:: Work instruction A ::
Quote the librados version thread word for word, starting with "Dear George and" and going on through "should be fine.".

Ceph/librados version requirements for CTA

Hello,

We noted that the version of librados used by CTA is pinned to 14.2.8, both for building RPMs and for install dependencies. Is there a reason for not allowing newer librados versions to be installed alongside CTA packages (or is it just because that was the rados library you tested against)?

We were planning to keep the librados version on the CTA nodes roughly in step with the version running on the Ceph cluster, but the spec file indicates that you don’t do this. Can you shed any light on what you do in production with librados versions and ceph cluster versions?

Many thanks,

George, Tom

Dear George and Tom,
the versionlock file allows us to maintain consistent and reproducible builds and tests in the CI environment.

But not only: the idea behind the versionlock is that it defines the set of RPMs we used for all our tests for a specific CTA version and in production.

If your software stack diverges from this set you are mostly on your own as we cannot support all possible library mixes (xrootd, rados, protobuf,…).

You are right that while we allow for newer versions for xrootd to be installed alongside CTA rpms, librados is strictly versionned in the spec file. We have removed this constraint from CTA master today and applied the same constraint as for xrootd (>= version).

Our ceph cluster version is 14.2.19 while the client side is 14.2.8, so anything between these 2 should be fine.

Best regards,
Julien Leduc

Hi all,

I unfortunately had to revert my commit that relaxed the version of librados used with CTA:

commit 680f2a96c527e48dddd428a5071254f88bfd3ea3
Author: Steven Murray Steven.Murray@cern.ch
Date: Tue Apr 27 10:19:20 2021 +0200

Revert "Relaxed dependency on radosVersion.  Instead of = we now use >="

This reverts commit 6bbd0afaecf1ff195e94fec80be59c0188ff185c.

It is too dangerous to not pin the version rados to exact version.

I had no choice but to revert because the Ceph developers have demonstrated in the past that they do not respect ABI compatibility between minor versions of Rados.

There are now two possible ways forward:

  1. RAL modifies their local copy of the CTA source to build against and use the exact version of Rados they are happy with.

:: Input for this task ::
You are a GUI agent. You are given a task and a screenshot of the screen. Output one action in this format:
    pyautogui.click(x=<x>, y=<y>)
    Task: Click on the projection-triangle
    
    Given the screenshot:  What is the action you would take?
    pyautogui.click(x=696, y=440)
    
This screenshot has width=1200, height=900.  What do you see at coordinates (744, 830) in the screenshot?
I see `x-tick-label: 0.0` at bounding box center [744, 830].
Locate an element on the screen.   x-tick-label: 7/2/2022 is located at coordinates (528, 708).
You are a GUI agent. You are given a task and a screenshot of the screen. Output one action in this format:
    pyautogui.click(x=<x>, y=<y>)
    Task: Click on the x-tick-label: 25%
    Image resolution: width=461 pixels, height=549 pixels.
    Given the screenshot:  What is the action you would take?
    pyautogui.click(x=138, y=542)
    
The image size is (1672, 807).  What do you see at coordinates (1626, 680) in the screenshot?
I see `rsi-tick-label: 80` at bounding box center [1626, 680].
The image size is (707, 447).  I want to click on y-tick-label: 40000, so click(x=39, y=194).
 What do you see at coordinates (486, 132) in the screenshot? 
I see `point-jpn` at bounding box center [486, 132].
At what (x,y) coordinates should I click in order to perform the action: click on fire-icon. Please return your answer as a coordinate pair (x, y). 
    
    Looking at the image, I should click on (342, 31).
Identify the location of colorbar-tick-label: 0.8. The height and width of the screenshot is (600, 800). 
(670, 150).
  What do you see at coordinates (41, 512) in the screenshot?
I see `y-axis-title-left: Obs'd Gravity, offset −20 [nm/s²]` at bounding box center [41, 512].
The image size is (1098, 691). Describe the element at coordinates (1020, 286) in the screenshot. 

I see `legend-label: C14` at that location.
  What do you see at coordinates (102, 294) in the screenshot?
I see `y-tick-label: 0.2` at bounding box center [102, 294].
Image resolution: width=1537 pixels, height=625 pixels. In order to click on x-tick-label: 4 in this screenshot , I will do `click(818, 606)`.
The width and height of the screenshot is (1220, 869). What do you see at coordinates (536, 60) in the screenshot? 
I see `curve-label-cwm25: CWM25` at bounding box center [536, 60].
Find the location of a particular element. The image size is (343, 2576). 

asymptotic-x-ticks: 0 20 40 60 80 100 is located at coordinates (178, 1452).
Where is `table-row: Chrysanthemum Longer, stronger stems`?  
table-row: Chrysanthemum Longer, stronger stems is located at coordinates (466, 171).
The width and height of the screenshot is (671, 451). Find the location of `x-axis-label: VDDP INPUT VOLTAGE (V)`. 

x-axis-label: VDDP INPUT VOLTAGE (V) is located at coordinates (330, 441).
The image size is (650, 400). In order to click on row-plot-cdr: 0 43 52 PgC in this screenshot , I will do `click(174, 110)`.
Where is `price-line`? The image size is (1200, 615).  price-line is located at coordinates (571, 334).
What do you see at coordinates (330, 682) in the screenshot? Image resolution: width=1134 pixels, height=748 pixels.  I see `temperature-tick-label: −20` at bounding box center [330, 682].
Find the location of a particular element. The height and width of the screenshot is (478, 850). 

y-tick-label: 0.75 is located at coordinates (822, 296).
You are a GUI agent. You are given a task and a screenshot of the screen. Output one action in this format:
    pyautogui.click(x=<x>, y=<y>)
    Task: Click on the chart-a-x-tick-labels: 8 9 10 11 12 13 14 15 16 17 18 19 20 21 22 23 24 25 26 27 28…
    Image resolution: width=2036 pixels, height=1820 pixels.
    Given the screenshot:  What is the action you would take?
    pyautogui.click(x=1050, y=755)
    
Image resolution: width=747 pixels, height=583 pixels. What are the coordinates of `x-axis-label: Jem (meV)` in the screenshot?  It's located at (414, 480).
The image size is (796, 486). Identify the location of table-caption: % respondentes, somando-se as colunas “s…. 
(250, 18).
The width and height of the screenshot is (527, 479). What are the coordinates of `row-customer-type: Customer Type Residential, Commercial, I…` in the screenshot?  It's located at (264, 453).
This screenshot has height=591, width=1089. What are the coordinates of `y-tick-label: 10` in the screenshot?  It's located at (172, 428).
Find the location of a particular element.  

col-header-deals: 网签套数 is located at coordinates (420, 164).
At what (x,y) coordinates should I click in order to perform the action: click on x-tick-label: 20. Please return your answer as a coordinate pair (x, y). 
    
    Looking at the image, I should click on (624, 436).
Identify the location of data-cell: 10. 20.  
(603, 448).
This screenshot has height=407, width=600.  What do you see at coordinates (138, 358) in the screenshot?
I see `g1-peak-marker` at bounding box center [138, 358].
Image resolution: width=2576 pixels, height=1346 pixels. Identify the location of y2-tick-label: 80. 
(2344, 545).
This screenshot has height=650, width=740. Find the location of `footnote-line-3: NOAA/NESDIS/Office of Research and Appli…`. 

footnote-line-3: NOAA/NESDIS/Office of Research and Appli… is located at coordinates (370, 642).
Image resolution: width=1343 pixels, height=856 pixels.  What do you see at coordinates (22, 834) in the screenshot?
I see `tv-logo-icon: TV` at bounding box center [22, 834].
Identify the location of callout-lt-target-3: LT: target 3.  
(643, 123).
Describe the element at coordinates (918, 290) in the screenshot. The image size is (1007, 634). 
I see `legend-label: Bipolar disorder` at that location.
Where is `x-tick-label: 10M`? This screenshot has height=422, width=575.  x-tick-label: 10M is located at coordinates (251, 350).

:: Work instruction B ::
Count the lines in the records that contain the string "return", matching case exactly. Reply with the number only.

:: Answer box A ::
Dear George and Tom,
the versionlock file allows us to maintain consistent and reproducible builds and tests in the CI environment.

But not only: the idea behind the versionlock is that it defines the set of RPMs we used for all our tests for a specific CTA version and in production.

If your software stack diverges from this set you are mostly on your own as we cannot support all possible library mixes (xrootd, rados, protobuf,…).

You are right that while we allow for newer versions for xrootd to be installed alongside CTA rpms, librados is strictly versionned in the spec file. We have removed this constraint from CTA master today and applied the same constraint as for xrootd (>= version).

Our ceph cluster version is 14.2.19 while the client side is 14.2.8, so anything between these 2 should be fine.

:: Answer box B ::
2